▶ **Required actions**:
(a) In the cryosphere pavilion schedule, why does decreasing snow matter, according to the entry for Shaakir Dar? Answer in one to three sentences.
(b) Can you continue the cryosphere pavilion schedule, starting after its last sentence?

— START OF Passage given —

8:30 Cryosphere Coordination Meeting
Daily coordination meetings and negotiations updates will be held every morning the Cryosphere Pavilion.
Contact: Stefan Ruchti (stefan@iccinet.org) or Pam Pearson (pam@iccinet.org)
10:00 Emma Robertson | COP29 Early Career Scientist Program
Emma is currently a PhD student in physical oceanography. She uses water isotopes from ice core records to study atmospheric rivers and ice sheet-climate interactions in West Antarctica. She also studies the causes of salinity changes in the Southern Ocean and traces the impact of melting ice masses on the ocean’s salinity. These projects relate to global ocean circulation, and reflect the cascading impacts on nutrient distribution, upwelling, and marine ecosystems and fisheries.
Alfred Wegener Institute, Ludwig Maximilian University of Munich, International Cryosphere and Climate Initiative
10:45 Shaakir Dar | COP29 Early Career Scientist Program
Shaakir’s research focuses on snow mass loss. Past work on precipitation sources and atmospheric hydrology, particularly over Southern Ocean. Monitoring moisture to see where it comes from to bring precipitation into the HKH, he found that the Arabian Sea as well as the Caspian (to a lesser extent) are major moisture suppliers. Decreasing snow poses threat to water supplies and changes water availability in different seasons. This year, the HKH endured a snow drought this spring and continued rapid glacier loss.

— END OF Passage given —
— START OF Data section —

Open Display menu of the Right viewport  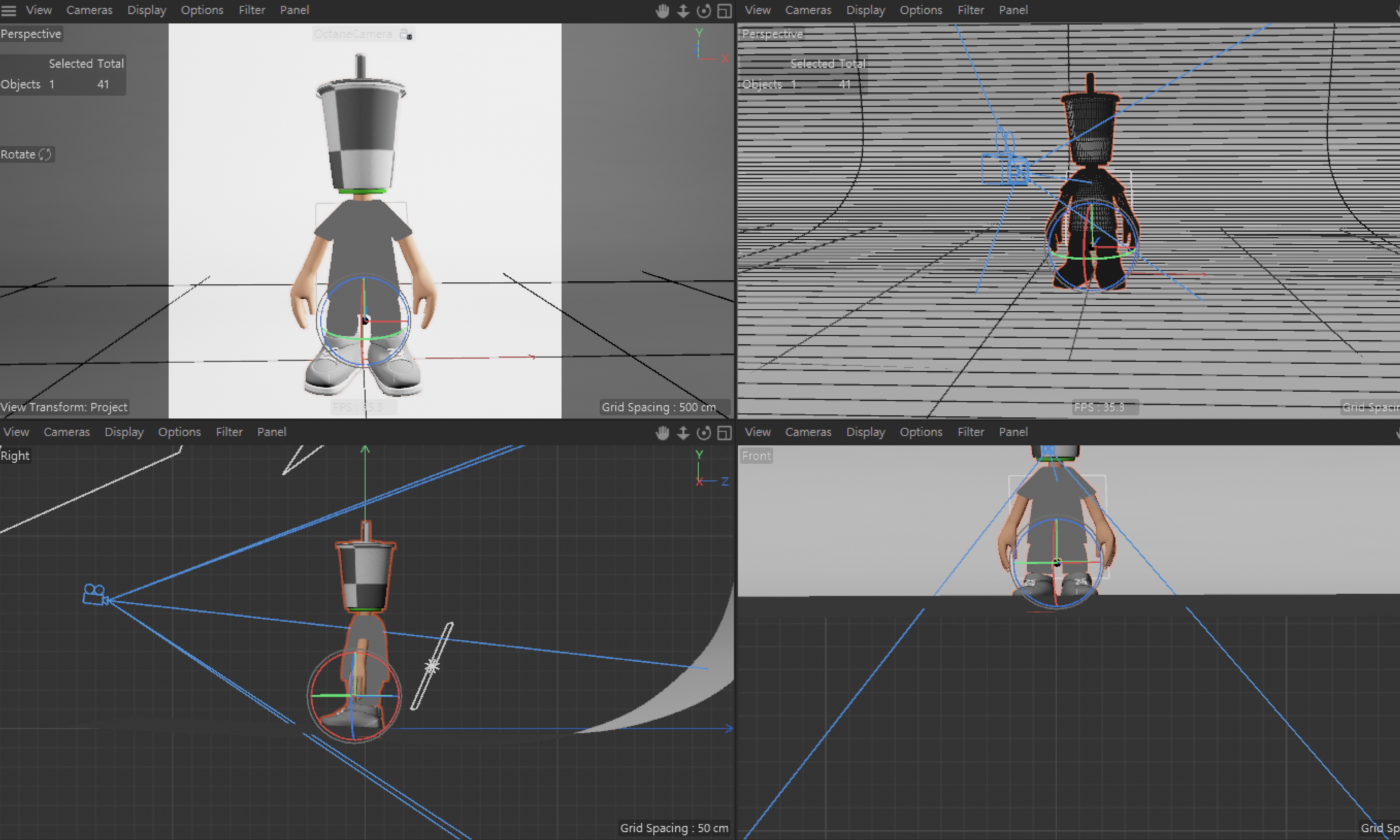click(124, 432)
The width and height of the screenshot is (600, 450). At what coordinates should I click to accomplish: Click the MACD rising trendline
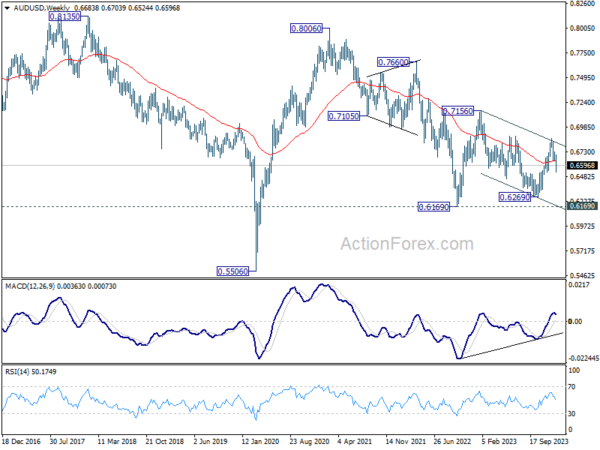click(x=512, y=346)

— END OF Data section —

▶ **Task-by-task answers**:
(a) Decreasing snow threatens water supplies and changes how much water is available in different seasons.

(b)
University of Oulu, International Cryosphere and Climate Initiative
11:30 Christina Draeger | COP29 Early Career Scientist Program
Glacier mass loss extends far beyond contributing to sea-level rise, with profound impacts on freshwater resources, hydropower, agriculture, and tourism, affecting millions of people worldwide. In this presentation, Christina will explore the local impacts of glacier changes on communities in Western Canada and highlight the critical role of physics-based glacier melt models in understanding and projecting regional glacier changes in a warming climate.
University of British Columbia, International Cryosphere and Climate Initiative
12:15 Shiva Muruganandham | COP29 Early Career Scientist Program
Antarctic ice loss brings non-linear impacts on regional and global scales, with more frequent flooding events hitting critical infrastructure, energy supplies, and transportation hubs. Shiva’s research focuses on the melting taking place underneath ice shelves, and how this translates into sea-level rises over coming centuries. He also work on regional coastal flooding maps along the East Coast of the US, combining coarse low-resolution global models with high-resolution 5-10 year current models and then expanding them to now show multiple decades for areas of US coastlines.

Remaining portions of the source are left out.